The CTF format that so many of us know and love is no more. In order for CTFs to continue to be an effective learning tool, the incentive structures need to be tweaked. The time-to-solve incentive shouldn't go away, but other incentives need to be added to balance it out.

Based on the polling data, I believe a write-up requirement is an effective methodology. Yes, LLMs can do write-ups too, but based on the limited data, it seems that learners are less willing to submit LLM-generated write-ups than they are LLM-retrieved flags. While this still omits the information search process if the challenge is solved with LLMs, it encourages more learning than vibecoding.

To be honest though, implementing this idea in traditional, non-academic settings will be cumbersome for organizers. It likely will not prevent more competitions from closing their doors for good.

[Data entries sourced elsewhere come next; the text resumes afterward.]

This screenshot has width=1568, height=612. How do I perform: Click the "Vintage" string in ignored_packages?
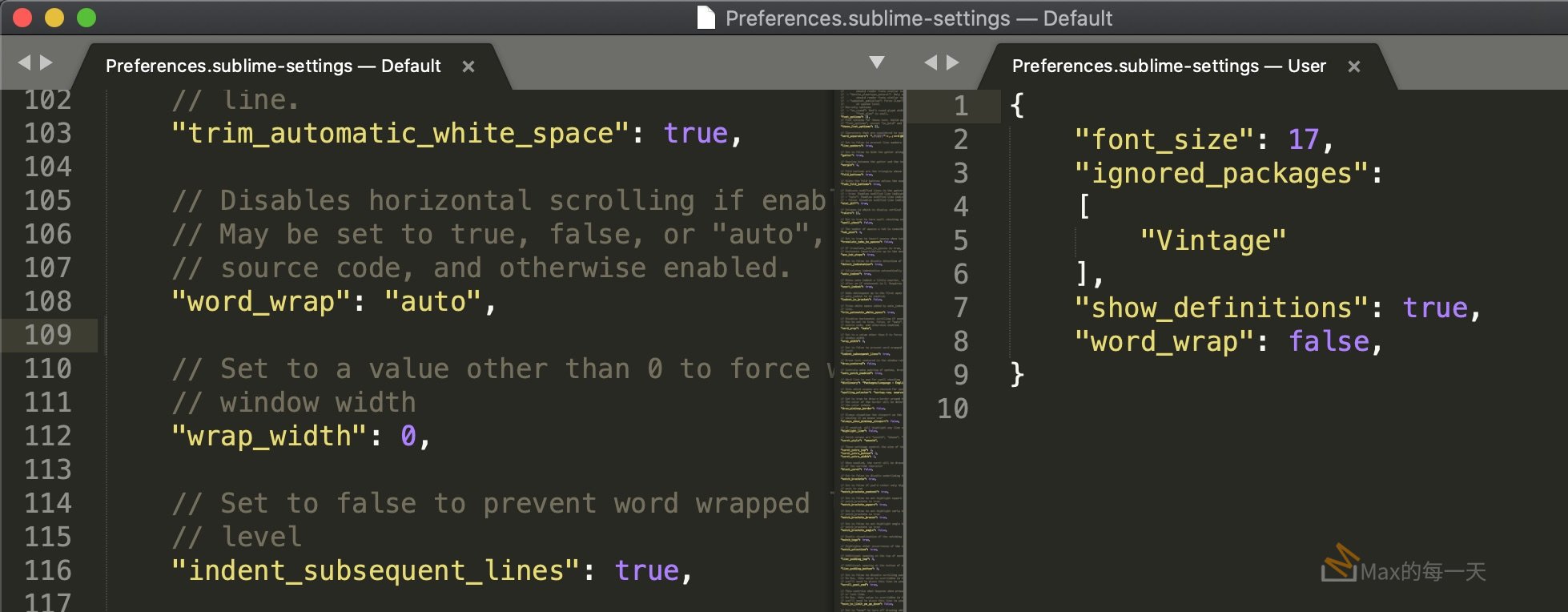(1212, 241)

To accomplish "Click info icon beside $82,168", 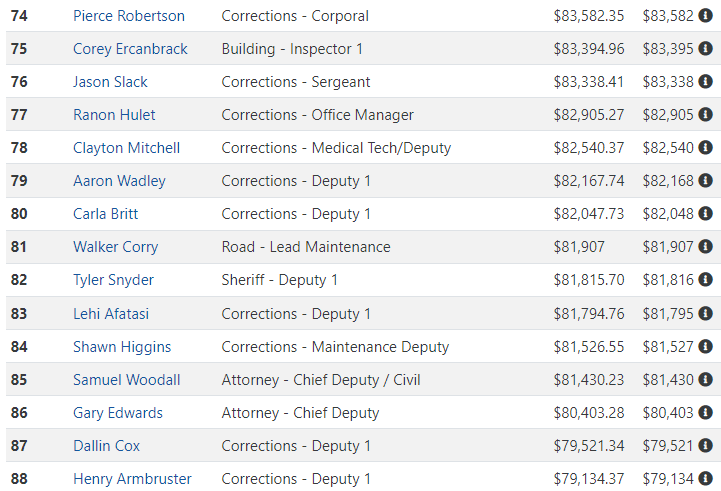I will pyautogui.click(x=705, y=181).
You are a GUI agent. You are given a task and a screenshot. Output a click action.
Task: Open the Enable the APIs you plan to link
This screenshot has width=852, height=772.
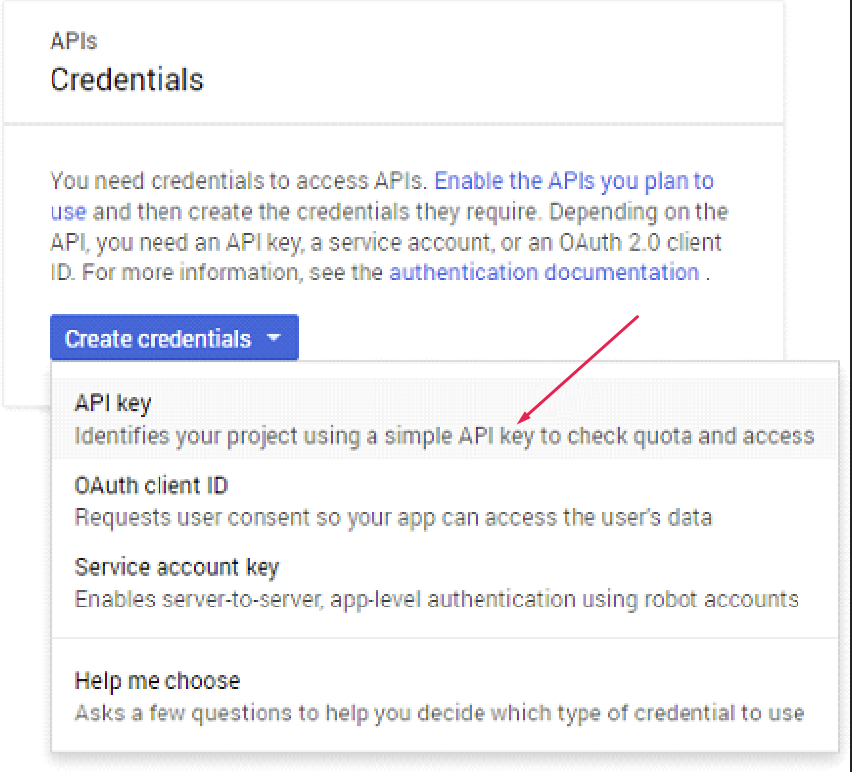click(573, 182)
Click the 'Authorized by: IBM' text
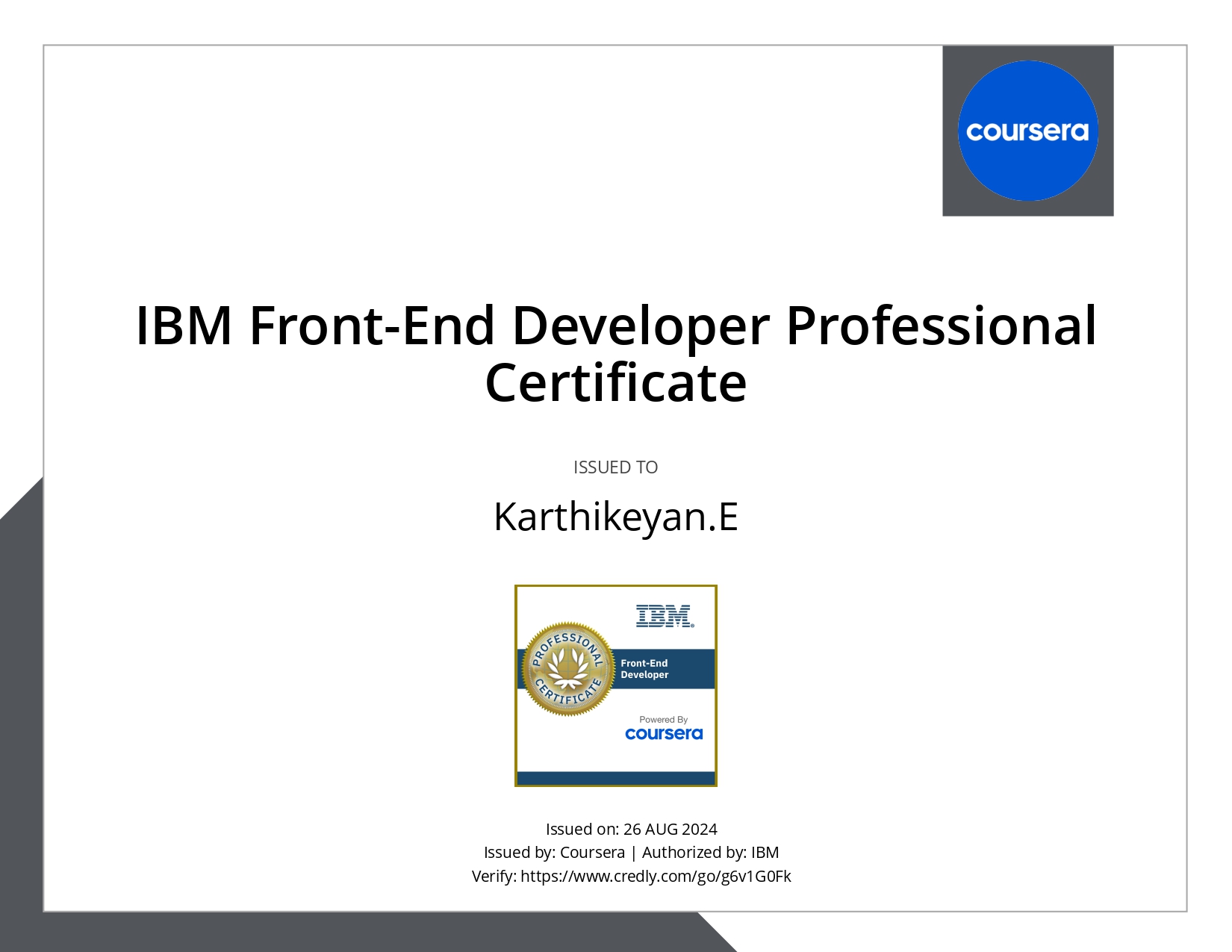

But humans adapt and evolve, it's what we're best at. So whether it's going back to online forums or blog-based discussions sent over link aggregators, our focus should be maintaining the community, because ultimately that's what CTFs were all about.

Most importantly, if you're a more senior member of the field, find one or two beginners to mentor. If you're a beginner, join communities and seek out someone who is willing to mentor you. As the internet becomes more hostile towards humans, we have to be more diligent about seeking out that connection.